If your sketch contains !!! in it, that can cause some versions of the bootloader to drop into interactive mode, eg.

Serial.println ("Rocket firing!!!");

Also there can be problems with 0xFF bytes in your code causing the bootloader to incorrectly assume that that page of memory was erased, when it was not.

I have a bootloader-uploader sketch at: Atmega bootloader programmer

You need a second board to use it (eg. a Uno) - the bootloader for the Mega2560 is a reasonably up-to-date one. I haven't actually tested it with the Sainsmart version of the Mega, but I presume that internally that part is the same.


I believe I have finally understood this error today, and would like someone to verify or refute.

In "avrdude.conf" there is defined for each processor and for each memory type a minimum duration and a maximum duration that the programmer will repeat trying to write each byte.
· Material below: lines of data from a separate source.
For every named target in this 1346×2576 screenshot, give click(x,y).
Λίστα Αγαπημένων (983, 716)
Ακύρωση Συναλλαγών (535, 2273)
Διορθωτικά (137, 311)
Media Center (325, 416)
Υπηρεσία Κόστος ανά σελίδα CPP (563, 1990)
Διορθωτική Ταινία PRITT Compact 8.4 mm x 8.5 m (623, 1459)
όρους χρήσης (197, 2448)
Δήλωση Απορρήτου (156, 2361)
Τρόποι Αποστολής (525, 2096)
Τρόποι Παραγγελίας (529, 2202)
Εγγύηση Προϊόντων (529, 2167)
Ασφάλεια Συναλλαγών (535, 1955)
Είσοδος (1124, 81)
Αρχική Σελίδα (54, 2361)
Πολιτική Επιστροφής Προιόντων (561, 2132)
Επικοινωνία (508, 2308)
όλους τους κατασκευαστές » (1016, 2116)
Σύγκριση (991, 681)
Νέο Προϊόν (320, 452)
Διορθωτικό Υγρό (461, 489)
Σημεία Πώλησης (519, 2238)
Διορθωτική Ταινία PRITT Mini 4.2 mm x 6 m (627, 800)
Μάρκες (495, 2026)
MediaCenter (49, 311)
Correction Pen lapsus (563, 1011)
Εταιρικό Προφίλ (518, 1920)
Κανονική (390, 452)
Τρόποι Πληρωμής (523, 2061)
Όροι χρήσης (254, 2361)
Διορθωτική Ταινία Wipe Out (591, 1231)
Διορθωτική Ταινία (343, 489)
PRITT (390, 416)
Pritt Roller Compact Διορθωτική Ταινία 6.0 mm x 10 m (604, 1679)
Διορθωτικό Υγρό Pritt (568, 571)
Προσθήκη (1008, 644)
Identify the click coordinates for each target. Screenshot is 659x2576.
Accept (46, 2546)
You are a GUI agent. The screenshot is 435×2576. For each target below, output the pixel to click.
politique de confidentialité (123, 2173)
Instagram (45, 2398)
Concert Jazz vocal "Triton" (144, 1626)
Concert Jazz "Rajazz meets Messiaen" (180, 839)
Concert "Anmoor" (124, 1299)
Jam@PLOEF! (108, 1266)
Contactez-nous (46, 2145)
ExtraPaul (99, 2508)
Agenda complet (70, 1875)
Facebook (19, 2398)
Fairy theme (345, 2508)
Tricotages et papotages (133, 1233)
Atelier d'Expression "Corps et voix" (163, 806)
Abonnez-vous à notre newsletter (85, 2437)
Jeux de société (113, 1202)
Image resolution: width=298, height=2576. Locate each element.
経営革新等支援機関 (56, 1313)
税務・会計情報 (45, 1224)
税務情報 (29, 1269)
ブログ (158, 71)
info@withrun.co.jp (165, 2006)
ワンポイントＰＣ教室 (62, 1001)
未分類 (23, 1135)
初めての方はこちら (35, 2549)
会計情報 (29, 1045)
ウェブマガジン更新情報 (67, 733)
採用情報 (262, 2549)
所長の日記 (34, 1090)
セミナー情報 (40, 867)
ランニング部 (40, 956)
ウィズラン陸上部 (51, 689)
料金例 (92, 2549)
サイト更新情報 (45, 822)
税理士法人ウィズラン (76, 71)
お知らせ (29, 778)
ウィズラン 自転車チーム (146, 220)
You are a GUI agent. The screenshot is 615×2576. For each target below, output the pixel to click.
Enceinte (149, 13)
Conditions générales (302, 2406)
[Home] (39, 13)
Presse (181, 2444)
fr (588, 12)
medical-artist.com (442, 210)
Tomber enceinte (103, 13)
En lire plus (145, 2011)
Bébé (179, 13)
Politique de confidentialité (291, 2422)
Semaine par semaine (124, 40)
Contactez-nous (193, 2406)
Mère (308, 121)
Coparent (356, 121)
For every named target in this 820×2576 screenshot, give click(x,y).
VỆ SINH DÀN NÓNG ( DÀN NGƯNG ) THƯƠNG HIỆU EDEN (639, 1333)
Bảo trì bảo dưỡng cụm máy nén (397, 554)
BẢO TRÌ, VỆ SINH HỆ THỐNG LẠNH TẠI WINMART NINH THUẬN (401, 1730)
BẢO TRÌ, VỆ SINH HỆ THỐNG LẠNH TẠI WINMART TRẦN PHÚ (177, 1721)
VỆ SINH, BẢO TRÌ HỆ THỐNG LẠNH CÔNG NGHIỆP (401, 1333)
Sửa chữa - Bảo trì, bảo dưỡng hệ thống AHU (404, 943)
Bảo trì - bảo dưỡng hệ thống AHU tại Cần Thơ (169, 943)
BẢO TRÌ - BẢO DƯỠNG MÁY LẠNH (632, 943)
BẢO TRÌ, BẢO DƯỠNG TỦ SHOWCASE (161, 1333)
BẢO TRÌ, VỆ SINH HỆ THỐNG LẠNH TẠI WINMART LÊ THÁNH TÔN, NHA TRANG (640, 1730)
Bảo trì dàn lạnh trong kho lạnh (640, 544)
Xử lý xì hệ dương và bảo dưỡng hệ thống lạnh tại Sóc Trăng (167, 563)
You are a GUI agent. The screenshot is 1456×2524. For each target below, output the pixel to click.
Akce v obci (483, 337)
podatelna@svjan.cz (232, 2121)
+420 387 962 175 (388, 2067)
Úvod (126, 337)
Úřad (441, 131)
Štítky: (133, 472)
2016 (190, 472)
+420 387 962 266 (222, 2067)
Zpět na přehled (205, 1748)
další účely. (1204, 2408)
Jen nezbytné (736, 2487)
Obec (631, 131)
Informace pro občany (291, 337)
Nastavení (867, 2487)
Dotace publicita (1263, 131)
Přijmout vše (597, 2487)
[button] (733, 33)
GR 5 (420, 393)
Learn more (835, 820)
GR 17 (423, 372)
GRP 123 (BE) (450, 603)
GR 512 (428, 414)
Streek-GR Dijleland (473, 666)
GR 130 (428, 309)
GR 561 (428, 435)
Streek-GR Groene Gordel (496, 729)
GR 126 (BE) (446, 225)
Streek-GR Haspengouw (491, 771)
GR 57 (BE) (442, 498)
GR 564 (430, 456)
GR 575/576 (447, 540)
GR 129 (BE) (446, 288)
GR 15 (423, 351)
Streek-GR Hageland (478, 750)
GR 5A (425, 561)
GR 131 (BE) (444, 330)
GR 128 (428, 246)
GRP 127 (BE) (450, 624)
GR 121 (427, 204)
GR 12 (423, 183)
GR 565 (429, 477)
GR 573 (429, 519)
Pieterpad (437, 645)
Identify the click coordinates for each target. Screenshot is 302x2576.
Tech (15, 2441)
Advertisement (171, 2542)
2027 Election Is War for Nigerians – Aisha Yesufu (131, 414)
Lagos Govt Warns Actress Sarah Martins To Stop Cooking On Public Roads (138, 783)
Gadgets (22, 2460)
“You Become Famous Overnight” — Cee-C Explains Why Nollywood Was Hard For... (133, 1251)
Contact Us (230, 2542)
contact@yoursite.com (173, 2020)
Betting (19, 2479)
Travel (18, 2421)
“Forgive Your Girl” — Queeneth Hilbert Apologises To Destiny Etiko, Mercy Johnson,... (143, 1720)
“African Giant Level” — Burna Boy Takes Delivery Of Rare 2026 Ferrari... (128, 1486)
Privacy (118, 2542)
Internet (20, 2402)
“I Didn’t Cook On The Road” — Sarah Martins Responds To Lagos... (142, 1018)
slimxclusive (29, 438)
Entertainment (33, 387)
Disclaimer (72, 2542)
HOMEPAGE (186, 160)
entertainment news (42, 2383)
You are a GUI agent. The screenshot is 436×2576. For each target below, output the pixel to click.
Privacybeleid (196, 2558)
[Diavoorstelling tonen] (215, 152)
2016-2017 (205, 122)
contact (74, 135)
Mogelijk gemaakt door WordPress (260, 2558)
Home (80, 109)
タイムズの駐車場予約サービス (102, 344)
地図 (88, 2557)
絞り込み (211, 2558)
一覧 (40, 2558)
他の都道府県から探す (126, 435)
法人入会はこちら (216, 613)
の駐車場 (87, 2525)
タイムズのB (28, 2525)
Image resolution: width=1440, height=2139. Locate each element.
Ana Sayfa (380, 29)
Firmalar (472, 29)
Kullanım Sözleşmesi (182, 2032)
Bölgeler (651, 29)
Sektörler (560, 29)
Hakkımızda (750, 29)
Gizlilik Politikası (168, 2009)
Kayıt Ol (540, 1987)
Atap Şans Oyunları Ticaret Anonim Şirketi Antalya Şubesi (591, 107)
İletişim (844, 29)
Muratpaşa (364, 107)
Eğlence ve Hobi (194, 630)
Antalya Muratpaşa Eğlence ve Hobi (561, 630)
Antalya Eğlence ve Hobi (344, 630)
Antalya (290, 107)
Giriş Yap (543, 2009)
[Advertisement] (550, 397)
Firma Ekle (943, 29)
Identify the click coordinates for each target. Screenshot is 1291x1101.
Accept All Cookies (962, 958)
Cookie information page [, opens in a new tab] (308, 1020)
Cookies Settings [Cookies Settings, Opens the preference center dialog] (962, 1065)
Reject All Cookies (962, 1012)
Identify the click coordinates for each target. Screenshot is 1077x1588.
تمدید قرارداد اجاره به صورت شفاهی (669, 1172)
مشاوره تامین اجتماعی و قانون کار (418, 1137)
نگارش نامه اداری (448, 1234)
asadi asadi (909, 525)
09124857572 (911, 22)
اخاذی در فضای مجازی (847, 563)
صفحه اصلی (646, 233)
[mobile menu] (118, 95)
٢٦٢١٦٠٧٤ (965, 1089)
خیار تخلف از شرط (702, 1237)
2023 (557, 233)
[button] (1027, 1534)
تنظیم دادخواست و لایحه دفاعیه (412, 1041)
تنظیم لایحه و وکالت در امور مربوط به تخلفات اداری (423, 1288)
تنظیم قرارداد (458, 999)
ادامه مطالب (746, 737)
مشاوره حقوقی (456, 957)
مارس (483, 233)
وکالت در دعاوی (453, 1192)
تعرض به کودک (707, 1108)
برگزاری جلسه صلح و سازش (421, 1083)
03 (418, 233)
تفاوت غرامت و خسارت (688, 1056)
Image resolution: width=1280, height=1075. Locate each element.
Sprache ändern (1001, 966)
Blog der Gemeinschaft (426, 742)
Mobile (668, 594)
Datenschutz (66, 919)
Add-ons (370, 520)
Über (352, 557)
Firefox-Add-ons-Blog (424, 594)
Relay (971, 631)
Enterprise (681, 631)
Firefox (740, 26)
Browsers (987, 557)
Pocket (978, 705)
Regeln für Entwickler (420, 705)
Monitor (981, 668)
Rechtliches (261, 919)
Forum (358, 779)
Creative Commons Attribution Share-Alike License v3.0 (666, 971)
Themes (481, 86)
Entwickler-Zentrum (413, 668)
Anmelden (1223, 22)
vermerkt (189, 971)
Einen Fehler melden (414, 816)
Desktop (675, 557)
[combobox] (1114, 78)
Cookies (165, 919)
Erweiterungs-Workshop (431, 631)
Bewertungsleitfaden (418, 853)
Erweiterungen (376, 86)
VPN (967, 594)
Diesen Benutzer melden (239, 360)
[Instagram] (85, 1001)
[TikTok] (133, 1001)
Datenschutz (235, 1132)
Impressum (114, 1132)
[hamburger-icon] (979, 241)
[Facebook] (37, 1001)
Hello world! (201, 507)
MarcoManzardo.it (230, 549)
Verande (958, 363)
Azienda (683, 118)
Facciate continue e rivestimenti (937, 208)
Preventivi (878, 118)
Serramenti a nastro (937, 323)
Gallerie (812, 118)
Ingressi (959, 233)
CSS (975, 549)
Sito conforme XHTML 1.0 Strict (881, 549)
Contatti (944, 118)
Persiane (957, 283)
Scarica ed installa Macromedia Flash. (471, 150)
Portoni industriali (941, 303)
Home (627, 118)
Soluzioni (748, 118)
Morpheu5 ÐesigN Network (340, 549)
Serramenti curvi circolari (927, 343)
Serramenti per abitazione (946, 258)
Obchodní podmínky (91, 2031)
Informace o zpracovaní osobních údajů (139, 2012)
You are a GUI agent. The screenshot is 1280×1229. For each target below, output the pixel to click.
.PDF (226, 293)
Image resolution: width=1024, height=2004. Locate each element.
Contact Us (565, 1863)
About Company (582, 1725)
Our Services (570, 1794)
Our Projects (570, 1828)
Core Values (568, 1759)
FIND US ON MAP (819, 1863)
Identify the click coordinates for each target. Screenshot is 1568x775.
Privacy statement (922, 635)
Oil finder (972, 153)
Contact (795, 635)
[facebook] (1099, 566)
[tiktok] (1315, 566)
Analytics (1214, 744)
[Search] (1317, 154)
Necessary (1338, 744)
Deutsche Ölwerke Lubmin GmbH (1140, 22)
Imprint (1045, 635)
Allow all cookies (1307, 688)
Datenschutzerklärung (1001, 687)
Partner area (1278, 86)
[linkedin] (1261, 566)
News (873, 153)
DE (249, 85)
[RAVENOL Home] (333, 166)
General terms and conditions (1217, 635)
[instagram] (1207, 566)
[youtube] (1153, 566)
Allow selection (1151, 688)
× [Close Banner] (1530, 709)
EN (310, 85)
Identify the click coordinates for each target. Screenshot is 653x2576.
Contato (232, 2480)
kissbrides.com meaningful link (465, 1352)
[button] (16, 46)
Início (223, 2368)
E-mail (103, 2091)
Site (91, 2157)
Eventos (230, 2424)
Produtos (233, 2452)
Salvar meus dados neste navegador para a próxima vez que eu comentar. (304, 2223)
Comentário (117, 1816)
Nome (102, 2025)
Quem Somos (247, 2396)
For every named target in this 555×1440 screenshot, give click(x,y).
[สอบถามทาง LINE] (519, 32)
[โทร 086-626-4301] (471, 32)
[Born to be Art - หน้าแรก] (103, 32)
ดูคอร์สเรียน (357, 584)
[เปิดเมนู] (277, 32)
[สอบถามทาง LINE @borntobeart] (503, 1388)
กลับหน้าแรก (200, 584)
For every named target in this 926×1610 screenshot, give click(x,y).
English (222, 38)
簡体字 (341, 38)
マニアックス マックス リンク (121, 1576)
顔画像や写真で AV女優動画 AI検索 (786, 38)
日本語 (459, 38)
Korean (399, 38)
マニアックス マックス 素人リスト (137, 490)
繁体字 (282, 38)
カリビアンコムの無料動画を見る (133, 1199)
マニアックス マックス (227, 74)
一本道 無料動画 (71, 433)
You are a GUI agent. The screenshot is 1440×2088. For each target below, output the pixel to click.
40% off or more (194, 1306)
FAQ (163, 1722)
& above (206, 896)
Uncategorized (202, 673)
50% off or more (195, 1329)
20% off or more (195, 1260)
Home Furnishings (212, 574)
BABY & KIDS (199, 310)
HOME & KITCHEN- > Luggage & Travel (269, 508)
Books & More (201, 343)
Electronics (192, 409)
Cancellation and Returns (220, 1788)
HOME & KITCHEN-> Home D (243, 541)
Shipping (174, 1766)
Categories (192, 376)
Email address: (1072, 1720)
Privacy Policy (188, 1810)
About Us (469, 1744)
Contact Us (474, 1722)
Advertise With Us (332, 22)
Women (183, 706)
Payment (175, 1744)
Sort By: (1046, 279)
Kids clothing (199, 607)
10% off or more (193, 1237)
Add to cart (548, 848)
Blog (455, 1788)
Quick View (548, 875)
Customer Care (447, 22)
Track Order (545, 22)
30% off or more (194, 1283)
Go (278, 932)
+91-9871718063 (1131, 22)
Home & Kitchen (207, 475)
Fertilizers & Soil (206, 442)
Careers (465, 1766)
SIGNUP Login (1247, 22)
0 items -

These have values of "min_write_delay = 4500" and "max_write_delay = 4500" (no idea what the units are).

After increasing the max_write_delay to "max_write_delay = 16000" (arbitrary increase but keeping it less than a 16 bit signed integer to avoid buffer overflow risks), for all memory types (but I would presume that only "flash" memory needs the parameter to be altered) my Arduino takes an extra 30 seconds to program, but no more verification errors.